The asylum issue is a complicated one that seems to be a contest over who has jurisdiction over the witnesses. Although they are currently being held in the ICC Detention Center, it is not clear that this means the ICC has custody over the witnesses, or whether the DRC has in essence “loaned” the witnesses to the ICC and still retain custody over them. Complicating this matter is the fact that they are physically present in the Netherlands and have petitioned the government of the Netherlands for asylum.

At one point in this process, the Dutch confirmed that the witnesses could have their asylum claims processed under Dutch asylum law. However, the Netherlands then backtracked, saying that asylum law was inapplicable and that the Congolese witnesses’ requests would be considered “requests for protection.” It is not clear what this means legally or what kinds of procedures would be put into place to process a “request for protection.” In particular, Longba’s lawyers argue that the process risks violating due process guarantees that are mandated for asylum applications.

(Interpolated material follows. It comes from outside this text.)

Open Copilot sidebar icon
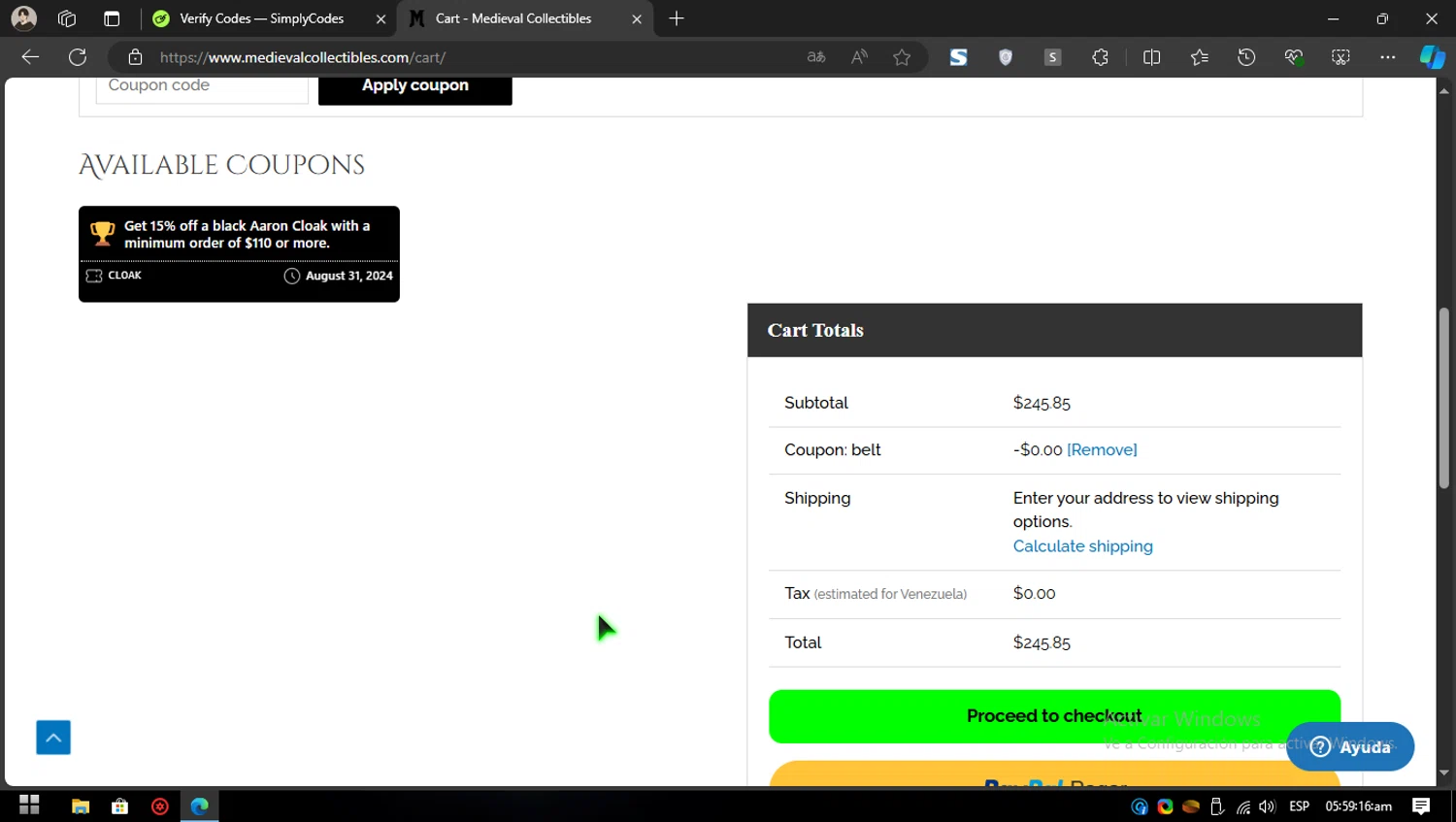The width and height of the screenshot is (1456, 822). [1432, 57]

However, in its most recent decision, Trial Chamber I held that all of these matters are outside of its powers. Longba was able to, and did, file his application, which the Dutch authorities confirmed would be processed under Dutch asylum law. Therefore, the Chamber considered, Longba had the “real” (as opposed to theoretical) opportunity to make an asylum claim. This meant, the Chamber stated, it had fulfilled its duties related to the issue. The fact that the Dutch authorities changed course and reclassified the asylum application to an undefined “request for protection” is a matter for the Dutch authorities to decide, the Chamber held.

Based on this reasoning, the Trial Chamber ordered that Longba be sent back to the DRC once he is healthy enough to travel.

“It is for the Dutch authorities to determine whether it is necessary to intervene in order to take control of him for the purposes of conducting any extant national proceedings,” the Chamber noted.

It seems that the matter of Longba’s detention and return is now completely in the hands of the Dutch authorities. While waiting for his transfer back to the DRC, the Chamber ordered that the ICC Victims and Witnesses Unit to look into the possibility of arranging family visits or video link calls with his family.